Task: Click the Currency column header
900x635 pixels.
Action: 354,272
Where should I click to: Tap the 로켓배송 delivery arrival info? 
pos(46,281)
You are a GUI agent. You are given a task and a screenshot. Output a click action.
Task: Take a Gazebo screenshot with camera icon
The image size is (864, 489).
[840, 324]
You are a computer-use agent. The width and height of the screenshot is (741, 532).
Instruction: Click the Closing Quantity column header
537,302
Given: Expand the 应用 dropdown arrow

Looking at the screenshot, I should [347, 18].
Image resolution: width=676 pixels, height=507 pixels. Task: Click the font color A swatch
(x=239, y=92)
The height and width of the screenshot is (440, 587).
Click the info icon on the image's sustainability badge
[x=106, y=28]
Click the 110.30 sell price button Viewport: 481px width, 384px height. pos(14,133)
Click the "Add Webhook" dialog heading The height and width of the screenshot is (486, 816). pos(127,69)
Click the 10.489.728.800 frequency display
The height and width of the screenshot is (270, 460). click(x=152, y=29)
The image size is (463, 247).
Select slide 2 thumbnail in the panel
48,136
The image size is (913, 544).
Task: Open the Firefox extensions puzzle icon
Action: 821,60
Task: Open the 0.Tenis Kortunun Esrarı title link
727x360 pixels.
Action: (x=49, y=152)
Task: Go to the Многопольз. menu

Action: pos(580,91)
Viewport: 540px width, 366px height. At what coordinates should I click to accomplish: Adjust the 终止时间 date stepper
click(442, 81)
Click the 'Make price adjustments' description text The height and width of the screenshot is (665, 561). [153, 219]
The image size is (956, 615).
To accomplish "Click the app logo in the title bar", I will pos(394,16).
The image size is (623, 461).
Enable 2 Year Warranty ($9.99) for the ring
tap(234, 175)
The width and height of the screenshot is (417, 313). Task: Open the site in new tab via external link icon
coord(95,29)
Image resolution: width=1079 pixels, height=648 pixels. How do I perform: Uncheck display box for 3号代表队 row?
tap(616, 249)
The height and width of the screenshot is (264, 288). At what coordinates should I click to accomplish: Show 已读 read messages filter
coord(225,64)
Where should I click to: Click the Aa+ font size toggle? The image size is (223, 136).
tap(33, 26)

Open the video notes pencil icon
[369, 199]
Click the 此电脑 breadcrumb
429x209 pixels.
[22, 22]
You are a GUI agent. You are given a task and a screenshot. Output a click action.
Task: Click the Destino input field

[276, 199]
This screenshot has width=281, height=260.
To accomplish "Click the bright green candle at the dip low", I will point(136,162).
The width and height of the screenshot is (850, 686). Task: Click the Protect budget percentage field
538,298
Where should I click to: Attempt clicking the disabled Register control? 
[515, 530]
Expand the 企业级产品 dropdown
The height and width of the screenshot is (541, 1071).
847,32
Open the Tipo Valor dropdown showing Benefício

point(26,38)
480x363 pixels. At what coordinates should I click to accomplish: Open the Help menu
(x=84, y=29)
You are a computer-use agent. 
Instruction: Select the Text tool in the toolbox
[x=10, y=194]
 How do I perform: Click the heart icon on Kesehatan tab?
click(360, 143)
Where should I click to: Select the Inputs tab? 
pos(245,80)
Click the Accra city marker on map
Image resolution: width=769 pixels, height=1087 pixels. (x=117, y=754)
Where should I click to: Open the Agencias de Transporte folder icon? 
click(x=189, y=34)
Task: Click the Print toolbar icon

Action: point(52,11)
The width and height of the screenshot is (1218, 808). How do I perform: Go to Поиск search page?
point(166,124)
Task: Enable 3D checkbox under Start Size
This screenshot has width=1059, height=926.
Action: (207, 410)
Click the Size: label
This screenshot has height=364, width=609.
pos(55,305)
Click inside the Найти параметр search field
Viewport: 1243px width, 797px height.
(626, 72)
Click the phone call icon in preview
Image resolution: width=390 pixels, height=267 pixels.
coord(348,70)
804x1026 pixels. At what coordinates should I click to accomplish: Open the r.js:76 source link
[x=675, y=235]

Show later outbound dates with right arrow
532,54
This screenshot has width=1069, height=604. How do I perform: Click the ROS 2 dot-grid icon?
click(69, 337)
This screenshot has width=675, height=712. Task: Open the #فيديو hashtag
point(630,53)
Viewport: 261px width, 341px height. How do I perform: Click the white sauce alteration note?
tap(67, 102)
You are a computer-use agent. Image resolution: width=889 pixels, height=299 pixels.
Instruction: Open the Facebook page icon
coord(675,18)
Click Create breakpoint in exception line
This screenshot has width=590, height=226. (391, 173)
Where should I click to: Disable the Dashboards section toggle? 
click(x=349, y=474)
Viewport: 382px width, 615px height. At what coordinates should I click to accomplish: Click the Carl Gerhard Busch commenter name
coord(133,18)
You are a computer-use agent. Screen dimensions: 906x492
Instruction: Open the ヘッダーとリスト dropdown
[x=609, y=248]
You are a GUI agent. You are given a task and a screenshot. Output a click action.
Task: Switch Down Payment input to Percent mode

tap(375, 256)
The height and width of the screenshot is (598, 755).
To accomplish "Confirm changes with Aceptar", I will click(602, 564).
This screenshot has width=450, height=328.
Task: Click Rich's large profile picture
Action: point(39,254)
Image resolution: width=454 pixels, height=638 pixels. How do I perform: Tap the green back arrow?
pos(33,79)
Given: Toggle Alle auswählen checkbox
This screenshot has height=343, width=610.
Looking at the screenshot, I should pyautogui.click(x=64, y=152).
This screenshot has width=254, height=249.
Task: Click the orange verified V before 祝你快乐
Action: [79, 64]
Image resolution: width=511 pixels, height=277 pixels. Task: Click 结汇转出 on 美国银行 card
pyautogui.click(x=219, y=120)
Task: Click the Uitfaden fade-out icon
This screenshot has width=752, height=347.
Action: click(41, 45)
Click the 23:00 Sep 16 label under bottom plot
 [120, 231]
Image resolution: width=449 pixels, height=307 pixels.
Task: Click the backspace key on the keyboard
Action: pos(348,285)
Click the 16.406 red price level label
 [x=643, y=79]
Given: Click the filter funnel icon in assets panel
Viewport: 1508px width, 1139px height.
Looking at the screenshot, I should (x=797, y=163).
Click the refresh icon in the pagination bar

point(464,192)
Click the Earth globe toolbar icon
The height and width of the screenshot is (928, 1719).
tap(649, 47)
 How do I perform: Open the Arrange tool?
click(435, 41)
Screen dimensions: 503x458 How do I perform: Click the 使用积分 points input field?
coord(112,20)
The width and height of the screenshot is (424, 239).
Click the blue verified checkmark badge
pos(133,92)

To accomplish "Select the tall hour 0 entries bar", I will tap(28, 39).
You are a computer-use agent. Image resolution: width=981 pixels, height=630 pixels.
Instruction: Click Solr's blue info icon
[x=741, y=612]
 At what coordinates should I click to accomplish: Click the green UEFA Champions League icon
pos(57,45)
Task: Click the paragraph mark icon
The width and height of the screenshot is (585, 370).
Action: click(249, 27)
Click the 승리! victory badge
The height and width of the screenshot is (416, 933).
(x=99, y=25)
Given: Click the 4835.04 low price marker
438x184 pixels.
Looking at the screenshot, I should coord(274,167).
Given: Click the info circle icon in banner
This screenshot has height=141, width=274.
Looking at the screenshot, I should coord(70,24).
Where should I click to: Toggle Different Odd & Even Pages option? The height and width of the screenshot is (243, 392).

_Exercise directions_
Without changing a word, write out each entry again.

_Response to the exercise_
Task: Click the Currency column header
900x635 pixels.
Action: 354,272
Where should I click to: Tap the 로켓배송 delivery arrival info? 
pos(46,281)
You are a GUI agent. You are given a task and a screenshot. Output a click action.
Task: Take a Gazebo screenshot with camera icon
The image size is (864, 489).
[840, 324]
You are a computer-use agent. The width and height of the screenshot is (741, 532).
Instruction: Click the Closing Quantity column header
537,302
Given: Expand the 应用 dropdown arrow

Looking at the screenshot, I should [347, 18].
Image resolution: width=676 pixels, height=507 pixels. Task: Click the font color A swatch
(x=239, y=92)
The height and width of the screenshot is (440, 587).
Click the info icon on the image's sustainability badge
[x=106, y=28]
Click the 110.30 sell price button Viewport: 481px width, 384px height. pos(14,133)
Click the "Add Webhook" dialog heading The height and width of the screenshot is (486, 816). pos(127,69)
Click the 10.489.728.800 frequency display
The height and width of the screenshot is (270, 460). click(x=152, y=29)
The image size is (463, 247).
Select slide 2 thumbnail in the panel
48,136
The image size is (913, 544).
Task: Open the Firefox extensions puzzle icon
Action: 821,60
Task: Open the 0.Tenis Kortunun Esrarı title link
727x360 pixels.
Action: (x=49, y=152)
Task: Go to the Многопольз. menu

Action: pos(580,91)
Viewport: 540px width, 366px height. At what coordinates should I click to accomplish: Adjust the 终止时间 date stepper
click(442, 81)
Click the 'Make price adjustments' description text The height and width of the screenshot is (665, 561). [153, 219]
The image size is (956, 615).
To accomplish "Click the app logo in the title bar", I will pos(394,16).
The image size is (623, 461).
Enable 2 Year Warranty ($9.99) for the ring
tap(234, 175)
The width and height of the screenshot is (417, 313). Task: Open the site in new tab via external link icon
coord(95,29)
Image resolution: width=1079 pixels, height=648 pixels. How do I perform: Uncheck display box for 3号代表队 row?
tap(616, 249)
The height and width of the screenshot is (264, 288). At what coordinates should I click to accomplish: Show 已读 read messages filter
coord(225,64)
Where should I click to: Click the Aa+ font size toggle? The image size is (223, 136).
tap(33, 26)

Open the video notes pencil icon
[369, 199]
Click the 此电脑 breadcrumb
429x209 pixels.
[22, 22]
You are a GUI agent. You are given a task and a screenshot. Output a click action.
Task: Click the Destino input field

[276, 199]
This screenshot has width=281, height=260.
To accomplish "Click the bright green candle at the dip low", I will point(136,162).
The width and height of the screenshot is (850, 686). Task: Click the Protect budget percentage field
538,298
Where should I click to: Attempt clicking the disabled Register control? 
[515, 530]
Expand the 企业级产品 dropdown
The height and width of the screenshot is (541, 1071).
847,32
Open the Tipo Valor dropdown showing Benefício

point(26,38)
480x363 pixels. At what coordinates should I click to accomplish: Open the Help menu
(x=84, y=29)
You are a computer-use agent. 
Instruction: Select the Text tool in the toolbox
[x=10, y=194]
 How do I perform: Click the heart icon on Kesehatan tab?
click(360, 143)
Where should I click to: Select the Inputs tab? 
pos(245,80)
Click the Accra city marker on map
Image resolution: width=769 pixels, height=1087 pixels. (x=117, y=754)
Where should I click to: Open the Agencias de Transporte folder icon? 
click(x=189, y=34)
Task: Click the Print toolbar icon

Action: point(52,11)
The width and height of the screenshot is (1218, 808). How do I perform: Go to Поиск search page?
point(166,124)
Task: Enable 3D checkbox under Start Size
This screenshot has width=1059, height=926.
Action: (207, 410)
Click the Size: label
This screenshot has height=364, width=609.
pos(55,305)
Click inside the Найти параметр search field
Viewport: 1243px width, 797px height.
(626, 72)
Click the phone call icon in preview
Image resolution: width=390 pixels, height=267 pixels.
coord(348,70)
804x1026 pixels. At what coordinates should I click to accomplish: Open the r.js:76 source link
[x=675, y=235]

Show later outbound dates with right arrow
532,54
This screenshot has width=1069, height=604. How do I perform: Click the ROS 2 dot-grid icon?
click(69, 337)
This screenshot has width=675, height=712. Task: Open the #فيديو hashtag
point(630,53)
Viewport: 261px width, 341px height. How do I perform: Click the white sauce alteration note?
tap(67, 102)
You are a computer-use agent. Image resolution: width=889 pixels, height=299 pixels.
Instruction: Open the Facebook page icon
coord(675,18)
Click Create breakpoint in exception line
This screenshot has width=590, height=226. (391, 173)
Where should I click to: Disable the Dashboards section toggle? 
click(x=349, y=474)
Viewport: 382px width, 615px height. At what coordinates should I click to accomplish: Click the Carl Gerhard Busch commenter name
coord(133,18)
You are a computer-use agent. Screen dimensions: 906x492
Instruction: Open the ヘッダーとリスト dropdown
[x=609, y=248]
You are a GUI agent. You are given a task and a screenshot. Output a click action.
Task: Switch Down Payment input to Percent mode

tap(375, 256)
The height and width of the screenshot is (598, 755).
To accomplish "Confirm changes with Aceptar", I will click(602, 564).
This screenshot has width=450, height=328.
Task: Click Rich's large profile picture
Action: point(39,254)
Image resolution: width=454 pixels, height=638 pixels. How do I perform: Tap the green back arrow?
pos(33,79)
Given: Toggle Alle auswählen checkbox
This screenshot has height=343, width=610.
Looking at the screenshot, I should pyautogui.click(x=64, y=152).
This screenshot has width=254, height=249.
Task: Click the orange verified V before 祝你快乐
Action: [79, 64]
Image resolution: width=511 pixels, height=277 pixels. Task: Click 结汇转出 on 美国银行 card
pyautogui.click(x=219, y=120)
Task: Click the Uitfaden fade-out icon
This screenshot has width=752, height=347.
Action: click(41, 45)
Click the 23:00 Sep 16 label under bottom plot
 [120, 231]
Image resolution: width=449 pixels, height=307 pixels.
Task: Click the backspace key on the keyboard
Action: pos(348,285)
Click the 16.406 red price level label
 [x=643, y=79]
Given: Click the filter funnel icon in assets panel
Viewport: 1508px width, 1139px height.
Looking at the screenshot, I should (x=797, y=163).
Click the refresh icon in the pagination bar

point(464,192)
Click the Earth globe toolbar icon
The height and width of the screenshot is (928, 1719).
tap(649, 47)
 How do I perform: Open the Arrange tool?
click(435, 41)
Screen dimensions: 503x458 How do I perform: Click the 使用积分 points input field?
coord(112,20)
The width and height of the screenshot is (424, 239).
Click the blue verified checkmark badge
pos(133,92)

To accomplish "Select the tall hour 0 entries bar", I will tap(28, 39).
You are a computer-use agent. Image resolution: width=981 pixels, height=630 pixels.
Instruction: Click Solr's blue info icon
[x=741, y=612]
 At what coordinates should I click to accomplish: Click the green UEFA Champions League icon
pos(57,45)
Task: Click the paragraph mark icon
The width and height of the screenshot is (585, 370).
Action: click(249, 27)
Click the 승리! victory badge
The height and width of the screenshot is (416, 933).
(x=99, y=25)
Given: Click the 4835.04 low price marker
438x184 pixels.
Looking at the screenshot, I should coord(274,167).
Given: Click the info circle icon in banner
This screenshot has height=141, width=274.
Looking at the screenshot, I should coord(70,24).
Where should I click to: Toggle Different Odd & Even Pages option? The height and width of the screenshot is (243, 392).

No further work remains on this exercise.